How the average trader can develop his mind-set on a daily basis, to achieve significantly better market results?

A traders mindset is a representation of how they think and feel so to develop an improved mindset you have to practice the mindset you want to have. One of the key first steps is gaining an awareness of your current mindset by perhaps keeping a trading journal and looking for patterns in your thinking and feeling. Traders can also take time to identify their beliefs and perceptions, assess which are useful or not, and work on changing the ones that may be getting in their way. I do a lot of work with mindfulness based approaches for traders and I think that this is an excellent and practical way for traders to develop their mindset and train their brain for enhanced performance. Also, strategies such as relaxation techniques, visualization techniques and attention training can be very helpful.

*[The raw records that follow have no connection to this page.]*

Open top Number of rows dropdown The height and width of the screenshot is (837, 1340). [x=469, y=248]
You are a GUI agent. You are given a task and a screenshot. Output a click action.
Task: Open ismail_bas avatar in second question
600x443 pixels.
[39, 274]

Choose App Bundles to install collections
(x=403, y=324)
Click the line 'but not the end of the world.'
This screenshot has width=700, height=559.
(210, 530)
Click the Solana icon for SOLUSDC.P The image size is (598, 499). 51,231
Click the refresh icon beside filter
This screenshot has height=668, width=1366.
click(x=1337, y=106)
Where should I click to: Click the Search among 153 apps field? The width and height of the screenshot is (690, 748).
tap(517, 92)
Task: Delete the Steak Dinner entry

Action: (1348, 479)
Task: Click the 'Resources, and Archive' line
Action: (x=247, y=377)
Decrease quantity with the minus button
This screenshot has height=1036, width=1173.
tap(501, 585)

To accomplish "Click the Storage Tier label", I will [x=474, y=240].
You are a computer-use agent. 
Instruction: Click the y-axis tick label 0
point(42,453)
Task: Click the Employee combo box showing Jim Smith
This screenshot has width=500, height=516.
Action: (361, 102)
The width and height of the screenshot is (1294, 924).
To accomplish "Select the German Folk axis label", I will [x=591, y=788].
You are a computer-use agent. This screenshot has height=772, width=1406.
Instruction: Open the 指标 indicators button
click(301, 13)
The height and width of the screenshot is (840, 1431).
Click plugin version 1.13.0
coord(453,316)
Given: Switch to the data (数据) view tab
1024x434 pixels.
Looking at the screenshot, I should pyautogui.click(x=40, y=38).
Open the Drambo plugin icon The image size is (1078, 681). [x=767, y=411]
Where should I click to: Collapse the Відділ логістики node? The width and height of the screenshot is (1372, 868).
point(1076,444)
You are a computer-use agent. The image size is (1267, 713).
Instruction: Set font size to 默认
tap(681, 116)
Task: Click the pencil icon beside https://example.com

Investors and personas that you cited in your book give very general advices (perseverance, achieving goals, proper capital management, etc.). In your own perception such simple advices are actually sufficient to achieve trading success?

Advice alone is never sufficient to achieving success. Success comes through a consistent commitment to practicing and developing your trading skills, improving your knowledge, creating a winning strategy and mastering your own self. Advice though can help people to realise what they need to practice, and why it is important, and I think it is good to hear a different voice other just what Steve Ward thinks!

And now for something completely different – what do you know and think about Poland and how would you encourage polish investors to read “High Performance Trading” of your authorship?

I have been coming to Poland regularly for the last 3 years to work with traders in Warsaw, Lodz, Krakow, Posnan and Gdansk, and probably spend about 20-25 days per year in Poland in total so have a working knowledge of the country, its culture and some of the sites, but because I am always on a heavy work schedule I haven’t really had time to fully appreciate it as a tourist might be able to do. I would encourage the Polish investors to read the book with a curious and open mind, and with an understanding that ultimately their success or failure in the markets could be down to their psychology, and that by working on a few simple things they could help to stack the chances of success more in their favour.